*
I ducked, but too late. The claws hooked my shoulders, piercing the thin layer of blood armor. My legs left the ground. I gritted my teeth and stabbed straight up with Slayer, right into the beast’s gut, not enough for serious damage but enough to make him pay attention. Fire flashed below me, the sections of the castle like stone islands in the sea of flames. The lamassu careened, swinging above a tall square tower. The top of the main keep. Now was my chance.
I strained and stabbed straight up, again and again, mincing muscles with Slayer. Blood ran down the pale blade. Drop me. Drop me, you sonovabitch.
With a thunderous roar, the beast let go. I plunged through the air, bending my knees. The impact punched my feet. I landed on the balls of my feet, rolled forward, trying to spread the collision force, and scrambled up.
We were on the top of the keep, a square of stone. The lamassu landed at the end, its distinctive green eyes furious and familiar.

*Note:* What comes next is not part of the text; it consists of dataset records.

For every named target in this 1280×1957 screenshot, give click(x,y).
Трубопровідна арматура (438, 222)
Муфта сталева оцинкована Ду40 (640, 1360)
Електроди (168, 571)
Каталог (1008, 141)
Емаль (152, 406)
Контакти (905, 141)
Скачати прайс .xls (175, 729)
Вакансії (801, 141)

Radomil.
The lamassu walked paw over paw, his cavernous mouth open wide.
I flexed my left wrist, popping a silver spike out of the wrist guard into my palm. I used to have needles, but I could afford more silver now.

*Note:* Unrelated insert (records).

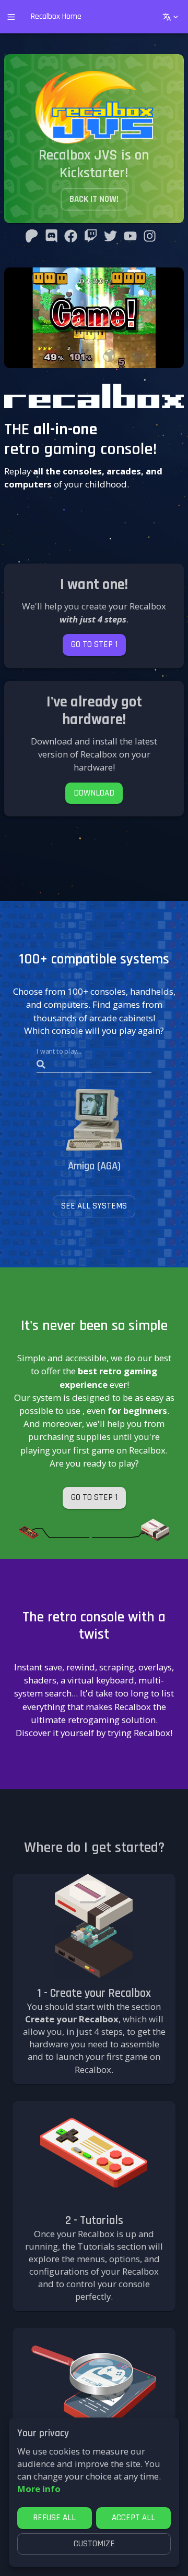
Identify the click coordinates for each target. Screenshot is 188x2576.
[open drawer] (11, 17)
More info (39, 2489)
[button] (94, 644)
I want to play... (59, 1051)
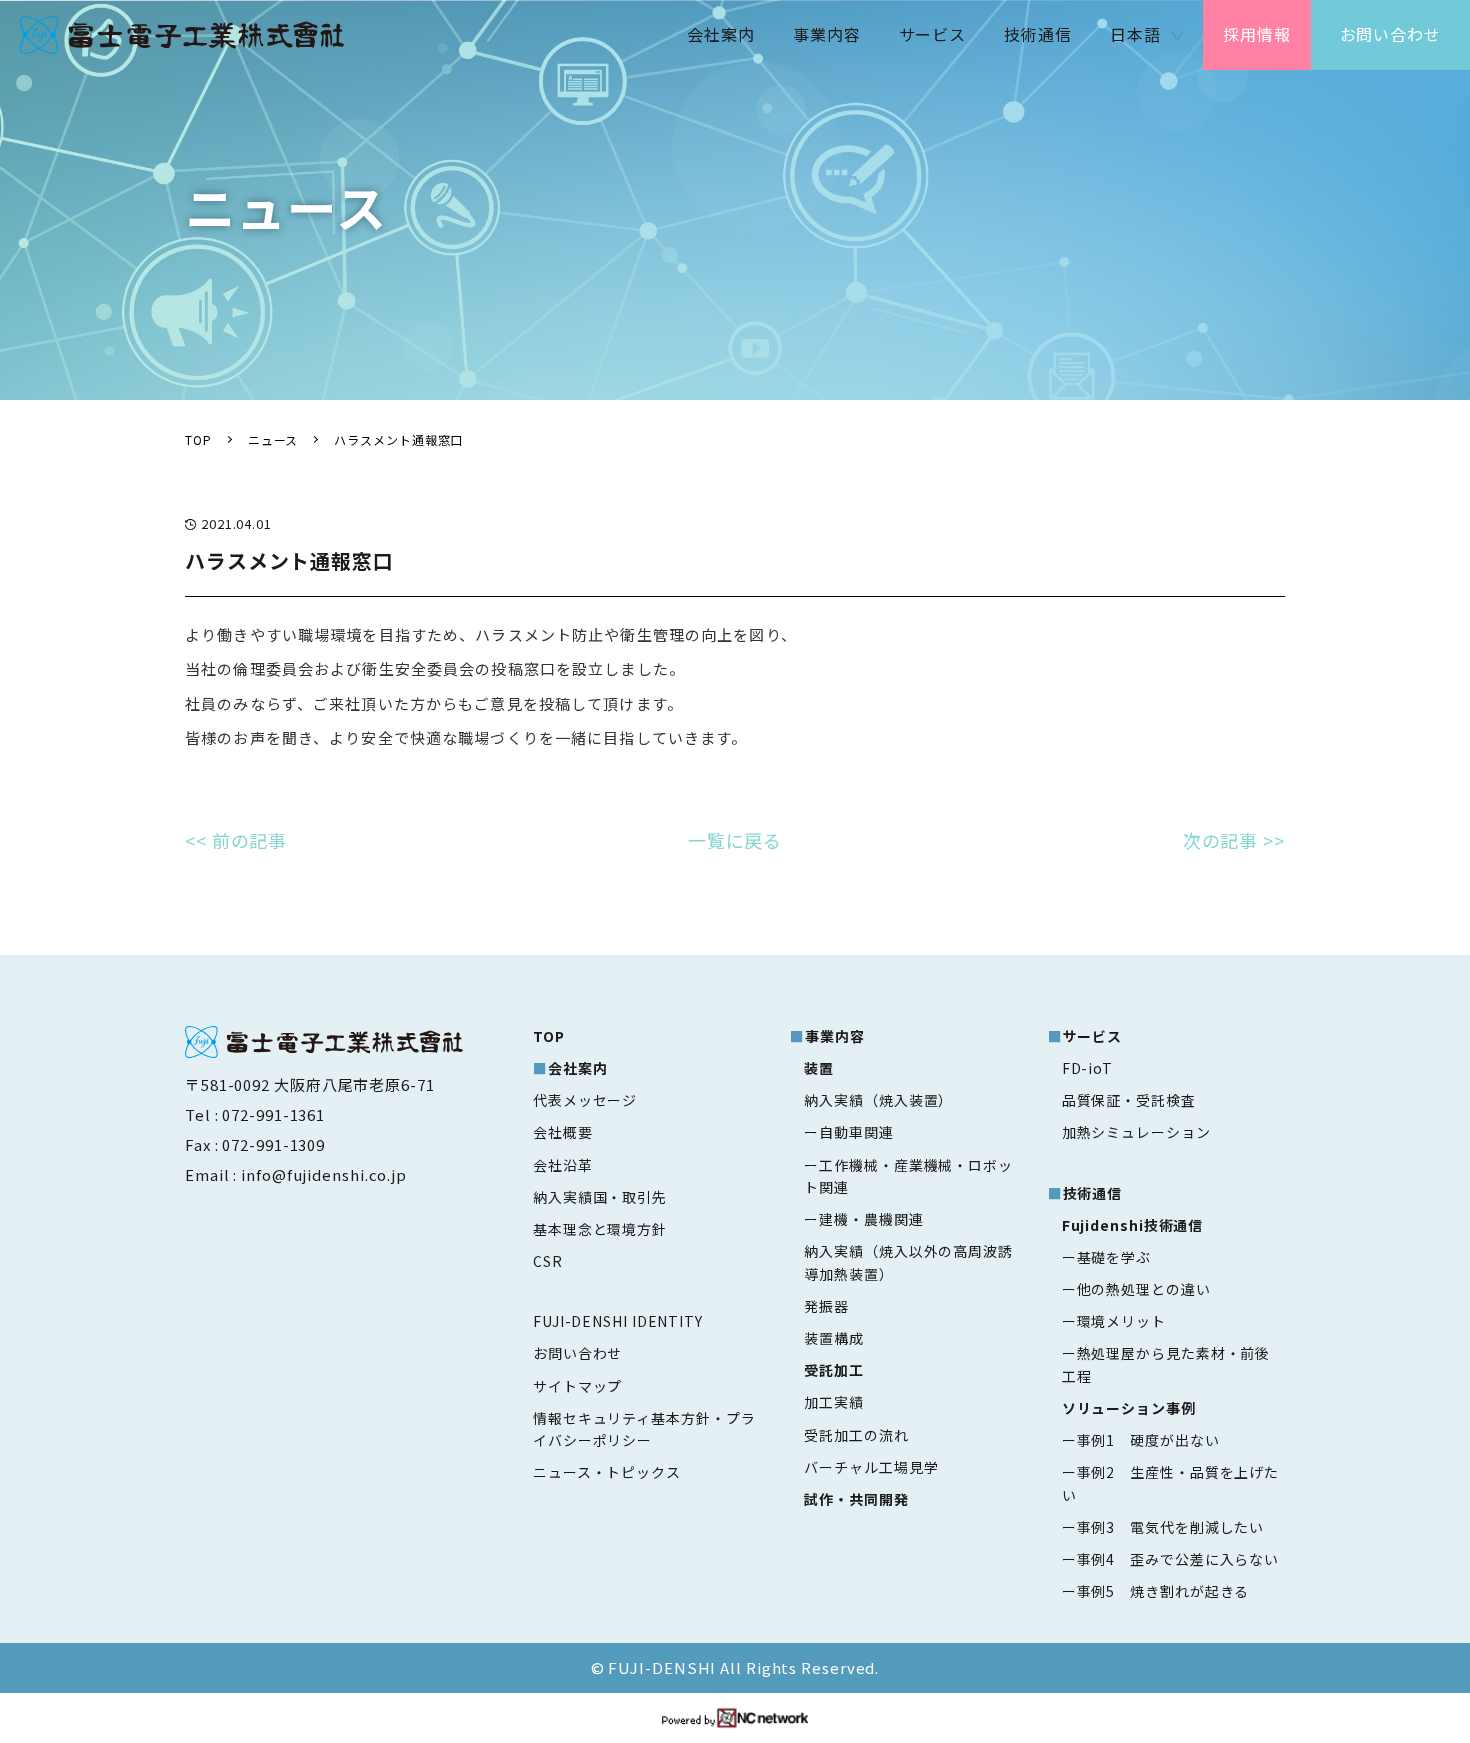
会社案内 (721, 34)
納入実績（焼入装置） (878, 1100)
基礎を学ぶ (1114, 1257)
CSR (548, 1261)
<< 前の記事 (236, 840)
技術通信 (1038, 34)
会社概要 (563, 1132)
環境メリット (1121, 1321)
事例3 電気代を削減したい (1171, 1527)
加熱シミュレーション (1136, 1132)
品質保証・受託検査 (1129, 1100)
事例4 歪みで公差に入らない (1178, 1559)
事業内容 (827, 34)
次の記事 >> (1234, 840)
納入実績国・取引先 (600, 1197)
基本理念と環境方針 (600, 1229)
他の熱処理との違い (1144, 1289)
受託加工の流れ (856, 1435)
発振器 (826, 1306)
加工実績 (834, 1402)
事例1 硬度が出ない (1148, 1440)
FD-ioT (1087, 1068)
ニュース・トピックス (607, 1472)
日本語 (1135, 34)
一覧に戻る (735, 840)
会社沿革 (563, 1165)
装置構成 (834, 1338)
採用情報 (1257, 34)
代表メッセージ (585, 1100)
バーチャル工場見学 (871, 1467)
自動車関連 (856, 1132)
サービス (933, 34)
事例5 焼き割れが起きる (1163, 1591)
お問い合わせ (1390, 34)
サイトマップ (577, 1386)
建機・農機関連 (871, 1219)
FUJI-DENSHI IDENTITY (618, 1321)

Radomil bent his head low, his muscles tensing.
“Bring it.” I pulled magic to me. I’d timed it last time. I’d have a second and a half.
He charged.
I sprinted. “Aarh!” Stop.
The pain of a power word exploded in the back of my skull. Blackness mugged me. My momentum carried me through it. I tore through the haze.
Time slowed to a crawl.
Radomil stood frozen in midstep. I punched the spike into his throat, stabbed Slayer into his gut, and dragged the blade, wrenching it with all my strength, ripping a gap in his stomach from foreleg to hindquarters.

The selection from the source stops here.